- **Problem details**
Set each entry down exactly as written.

Pixel coordinate grounding data
*** Block opens ***

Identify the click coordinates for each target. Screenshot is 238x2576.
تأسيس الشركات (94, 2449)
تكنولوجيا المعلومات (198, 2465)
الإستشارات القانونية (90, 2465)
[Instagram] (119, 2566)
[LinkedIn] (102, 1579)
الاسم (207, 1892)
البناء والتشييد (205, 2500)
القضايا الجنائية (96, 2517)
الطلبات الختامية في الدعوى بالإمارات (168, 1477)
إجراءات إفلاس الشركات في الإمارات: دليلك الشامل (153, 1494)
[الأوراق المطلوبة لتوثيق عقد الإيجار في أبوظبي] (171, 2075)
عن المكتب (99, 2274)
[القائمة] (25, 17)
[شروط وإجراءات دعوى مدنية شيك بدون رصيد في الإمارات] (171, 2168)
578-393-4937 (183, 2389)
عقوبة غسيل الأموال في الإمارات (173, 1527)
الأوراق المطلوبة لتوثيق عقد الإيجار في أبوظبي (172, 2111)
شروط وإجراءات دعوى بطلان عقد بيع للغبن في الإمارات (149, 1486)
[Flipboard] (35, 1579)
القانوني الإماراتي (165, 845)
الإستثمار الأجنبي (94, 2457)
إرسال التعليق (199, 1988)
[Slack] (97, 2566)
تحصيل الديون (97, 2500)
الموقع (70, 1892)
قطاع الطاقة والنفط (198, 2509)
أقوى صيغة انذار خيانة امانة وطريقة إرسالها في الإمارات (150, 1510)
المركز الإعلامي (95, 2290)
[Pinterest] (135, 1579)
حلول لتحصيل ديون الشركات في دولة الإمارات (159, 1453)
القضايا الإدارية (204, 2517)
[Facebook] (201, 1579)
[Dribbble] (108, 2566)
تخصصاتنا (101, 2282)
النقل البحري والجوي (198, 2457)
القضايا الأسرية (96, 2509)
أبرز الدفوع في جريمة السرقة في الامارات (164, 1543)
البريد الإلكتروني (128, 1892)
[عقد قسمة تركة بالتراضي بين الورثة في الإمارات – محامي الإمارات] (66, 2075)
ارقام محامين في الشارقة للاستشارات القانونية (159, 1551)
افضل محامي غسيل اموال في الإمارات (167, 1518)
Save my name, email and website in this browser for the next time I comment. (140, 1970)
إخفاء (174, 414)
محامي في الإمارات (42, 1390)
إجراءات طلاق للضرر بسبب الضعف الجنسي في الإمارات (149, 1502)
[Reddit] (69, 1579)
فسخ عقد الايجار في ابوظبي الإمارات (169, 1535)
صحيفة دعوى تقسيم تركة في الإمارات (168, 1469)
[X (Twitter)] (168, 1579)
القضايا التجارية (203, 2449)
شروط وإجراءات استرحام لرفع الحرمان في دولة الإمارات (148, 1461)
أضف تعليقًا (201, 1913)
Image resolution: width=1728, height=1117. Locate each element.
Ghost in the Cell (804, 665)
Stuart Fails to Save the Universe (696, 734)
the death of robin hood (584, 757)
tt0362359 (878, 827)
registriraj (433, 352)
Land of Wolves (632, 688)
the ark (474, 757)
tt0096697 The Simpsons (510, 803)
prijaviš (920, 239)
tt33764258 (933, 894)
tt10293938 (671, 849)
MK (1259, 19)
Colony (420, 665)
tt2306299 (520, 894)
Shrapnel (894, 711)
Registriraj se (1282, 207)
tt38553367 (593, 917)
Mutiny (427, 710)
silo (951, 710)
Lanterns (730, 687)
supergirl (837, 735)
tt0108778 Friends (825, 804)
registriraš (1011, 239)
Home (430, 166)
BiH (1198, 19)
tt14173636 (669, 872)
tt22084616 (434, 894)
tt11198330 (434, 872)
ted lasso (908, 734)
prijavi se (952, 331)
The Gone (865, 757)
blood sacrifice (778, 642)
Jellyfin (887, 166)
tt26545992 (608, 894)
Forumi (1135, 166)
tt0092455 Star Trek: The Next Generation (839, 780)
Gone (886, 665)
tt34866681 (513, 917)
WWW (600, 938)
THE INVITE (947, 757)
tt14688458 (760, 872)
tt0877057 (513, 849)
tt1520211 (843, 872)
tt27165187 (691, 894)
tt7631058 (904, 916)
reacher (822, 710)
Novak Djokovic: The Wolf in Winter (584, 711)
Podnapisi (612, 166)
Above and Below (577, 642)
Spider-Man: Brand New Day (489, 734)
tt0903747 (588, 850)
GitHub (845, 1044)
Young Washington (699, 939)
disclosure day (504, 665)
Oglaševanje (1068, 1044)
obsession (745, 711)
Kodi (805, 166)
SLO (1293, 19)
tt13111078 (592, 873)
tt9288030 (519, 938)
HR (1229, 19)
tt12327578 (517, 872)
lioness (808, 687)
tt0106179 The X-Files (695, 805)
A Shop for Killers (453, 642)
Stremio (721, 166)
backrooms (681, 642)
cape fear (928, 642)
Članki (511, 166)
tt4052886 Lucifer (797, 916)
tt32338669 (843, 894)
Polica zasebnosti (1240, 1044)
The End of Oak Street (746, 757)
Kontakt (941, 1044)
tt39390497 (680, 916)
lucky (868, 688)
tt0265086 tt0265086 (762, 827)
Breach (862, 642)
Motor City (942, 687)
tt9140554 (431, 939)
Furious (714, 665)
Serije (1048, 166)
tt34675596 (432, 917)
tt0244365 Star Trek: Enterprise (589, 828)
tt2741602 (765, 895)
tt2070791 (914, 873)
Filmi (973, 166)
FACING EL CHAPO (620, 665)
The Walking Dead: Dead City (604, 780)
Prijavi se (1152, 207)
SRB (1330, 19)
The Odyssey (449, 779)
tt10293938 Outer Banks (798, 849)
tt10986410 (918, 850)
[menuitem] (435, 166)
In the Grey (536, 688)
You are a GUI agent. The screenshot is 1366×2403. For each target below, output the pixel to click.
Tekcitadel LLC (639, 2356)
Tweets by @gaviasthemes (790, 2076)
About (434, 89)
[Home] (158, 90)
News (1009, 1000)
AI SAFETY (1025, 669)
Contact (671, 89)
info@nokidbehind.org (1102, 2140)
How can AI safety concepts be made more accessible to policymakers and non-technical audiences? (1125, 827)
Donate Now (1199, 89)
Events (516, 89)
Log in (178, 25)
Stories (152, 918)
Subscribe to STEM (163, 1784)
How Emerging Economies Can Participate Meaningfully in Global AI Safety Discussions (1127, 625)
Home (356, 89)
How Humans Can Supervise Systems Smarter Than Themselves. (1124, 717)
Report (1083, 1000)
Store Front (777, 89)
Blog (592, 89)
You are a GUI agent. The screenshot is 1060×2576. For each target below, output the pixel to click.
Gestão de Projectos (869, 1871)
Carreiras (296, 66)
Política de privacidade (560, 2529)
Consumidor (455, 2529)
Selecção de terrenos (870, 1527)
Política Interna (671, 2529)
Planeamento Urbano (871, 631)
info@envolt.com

*** Block closes ***

- **Solved problem**
Identify the click coordinates for each target. Screenshot is 238x2576.
تأسيس الشركات (94, 2449)
تكنولوجيا المعلومات (198, 2465)
الإستشارات القانونية (90, 2465)
[Instagram] (119, 2566)
[LinkedIn] (102, 1579)
الاسم (207, 1892)
البناء والتشييد (205, 2500)
القضايا الجنائية (96, 2517)
الطلبات الختامية في الدعوى بالإمارات (168, 1477)
إجراءات إفلاس الشركات في الإمارات: دليلك الشامل (153, 1494)
[الأوراق المطلوبة لتوثيق عقد الإيجار في أبوظبي] (171, 2075)
عن المكتب (99, 2274)
[القائمة] (25, 17)
[شروط وإجراءات دعوى مدنية شيك بدون رصيد في الإمارات] (171, 2168)
578-393-4937 (183, 2389)
عقوبة غسيل الأموال في الإمارات (173, 1527)
الأوراق المطلوبة لتوثيق عقد الإيجار في أبوظبي (172, 2111)
شروط وإجراءات دعوى بطلان عقد بيع للغبن في الإمارات (149, 1486)
[Flipboard] (35, 1579)
القانوني الإماراتي (165, 845)
الإستثمار الأجنبي (94, 2457)
إرسال التعليق (199, 1988)
[Slack] (97, 2566)
تحصيل الديون (97, 2500)
الموقع (70, 1892)
قطاع الطاقة والنفط (198, 2509)
أقوى صيغة انذار خيانة امانة وطريقة إرسالها في الإمارات (150, 1510)
المركز الإعلامي (95, 2290)
[Pinterest] (135, 1579)
حلول لتحصيل ديون الشركات في دولة الإمارات (159, 1453)
القضايا الإدارية (204, 2517)
[Facebook] (201, 1579)
[Dribbble] (108, 2566)
تخصصاتنا (101, 2282)
النقل البحري والجوي (198, 2457)
القضايا الأسرية (96, 2509)
أبرز الدفوع في جريمة السرقة في الامارات (164, 1543)
البريد الإلكتروني (128, 1892)
[عقد قسمة تركة بالتراضي بين الورثة في الإمارات – محامي الإمارات] (66, 2075)
ارقام محامين في الشارقة للاستشارات القانونية (159, 1551)
افضل محامي غسيل اموال في الإمارات (167, 1518)
Save my name, email and website in this browser for the next time I comment. (140, 1970)
إخفاء (174, 414)
محامي في الإمارات (42, 1390)
إجراءات طلاق للضرر بسبب الضعف الجنسي في الإمارات (149, 1502)
[Reddit] (69, 1579)
فسخ عقد الايجار في ابوظبي الإمارات (169, 1535)
صحيفة دعوى تقسيم تركة في الإمارات (168, 1469)
[X (Twitter)] (168, 1579)
القضايا التجارية (203, 2449)
شروط وإجراءات استرحام لرفع الحرمان في دولة الإمارات (148, 1461)
أضف تعليقًا (201, 1913)
Image resolution: width=1728, height=1117. Locate each element.
Ghost in the Cell (804, 665)
Stuart Fails to Save the Universe (696, 734)
the death of robin hood (584, 757)
tt0362359 (878, 827)
registriraj (433, 352)
Land of Wolves (632, 688)
the ark (474, 757)
tt0096697 The Simpsons (510, 803)
prijaviš (920, 239)
tt33764258 (933, 894)
tt10293938 (671, 849)
MK (1259, 19)
Colony (420, 665)
tt2306299 (520, 894)
Shrapnel (894, 711)
Registriraj se (1282, 207)
tt38553367 (593, 917)
Mutiny (427, 710)
silo (951, 710)
Lanterns (730, 687)
supergirl (837, 735)
tt0108778 Friends (825, 804)
registriraš (1011, 239)
Home (430, 166)
BiH (1198, 19)
tt14173636 (669, 872)
tt22084616 (434, 894)
tt11198330 (434, 872)
ted lasso (908, 734)
prijavi se (952, 331)
The Gone (865, 757)
blood sacrifice (778, 642)
Jellyfin (887, 166)
tt26545992 (608, 894)
Forumi (1135, 166)
tt0092455 Star Trek: The Next Generation (839, 780)
Gone (886, 665)
tt34866681 (513, 917)
WWW (600, 938)
THE INVITE (947, 757)
tt14688458 (760, 872)
tt0877057 (513, 849)
tt1520211 (843, 872)
tt27165187 (691, 894)
tt7631058 (904, 916)
reacher (822, 710)
Novak Djokovic: The Wolf in Winter (584, 711)
Podnapisi (612, 166)
Above and Below (577, 642)
Spider-Man: Brand New Day (489, 734)
tt0903747 (588, 850)
GitHub (845, 1044)
Young Washington (699, 939)
disclosure day (504, 665)
Oglaševanje (1068, 1044)
obsession (745, 711)
Kodi (805, 166)
SLO (1293, 19)
tt13111078 (592, 873)
tt9288030 (519, 938)
HR (1229, 19)
tt12327578 (517, 872)
lioness (808, 687)
tt0106179 The X-Files (695, 805)
A Shop for Killers (453, 642)
Stremio (721, 166)
backrooms (681, 642)
cape fear (928, 642)
Članki (511, 166)
tt4052886 Lucifer (797, 916)
tt32338669 (843, 894)
Polica zasebnosti (1240, 1044)
The End of Oak Street (746, 757)
Kontakt (941, 1044)
tt39390497 (680, 916)
lucky (868, 688)
tt0265086 tt0265086 (762, 827)
Breach (862, 642)
Motor City (942, 687)
tt9140554 (431, 939)
Furious (714, 665)
Serije (1048, 166)
tt34675596 (432, 917)
tt0244365 Star Trek: Enterprise (589, 828)
tt2741602 (765, 895)
tt2070791 (914, 873)
Filmi (973, 166)
FACING EL CHAPO (620, 665)
The Walking Dead: Dead City (604, 780)
Prijavi se (1152, 207)
SRB (1330, 19)
The Odyssey (449, 779)
tt10293938 Outer Banks (798, 849)
tt10986410 (918, 850)
[menuitem] (435, 166)
In the Grey (536, 688)
You are a GUI agent. The screenshot is 1366×2403. For each target below, output the pixel to click.
Tekcitadel LLC (639, 2356)
Tweets by @gaviasthemes (790, 2076)
About (434, 89)
[Home] (158, 90)
News (1009, 1000)
AI SAFETY (1025, 669)
Contact (671, 89)
info@nokidbehind.org (1102, 2140)
How can AI safety concepts be made more accessible to policymakers and non-technical audiences? (1125, 827)
Donate Now (1199, 89)
Events (516, 89)
Log in (178, 25)
Stories (152, 918)
Subscribe to STEM (163, 1784)
How Emerging Economies Can Participate Meaningfully in Global AI Safety Discussions (1127, 625)
Home (356, 89)
How Humans Can Supervise Systems Smarter Than Themselves. (1124, 717)
Report (1083, 1000)
Store Front (777, 89)
Blog (592, 89)
You are a GUI agent. The screenshot is 1060×2576. For each target below, output the pixel to click.
Gestão de Projectos (869, 1871)
Carreiras (296, 66)
Política de privacidade (560, 2529)
Consumidor (455, 2529)
Selecção de terrenos (870, 1527)
Política Interna (671, 2529)
Planeamento Urbano (871, 631)
info@envolt.com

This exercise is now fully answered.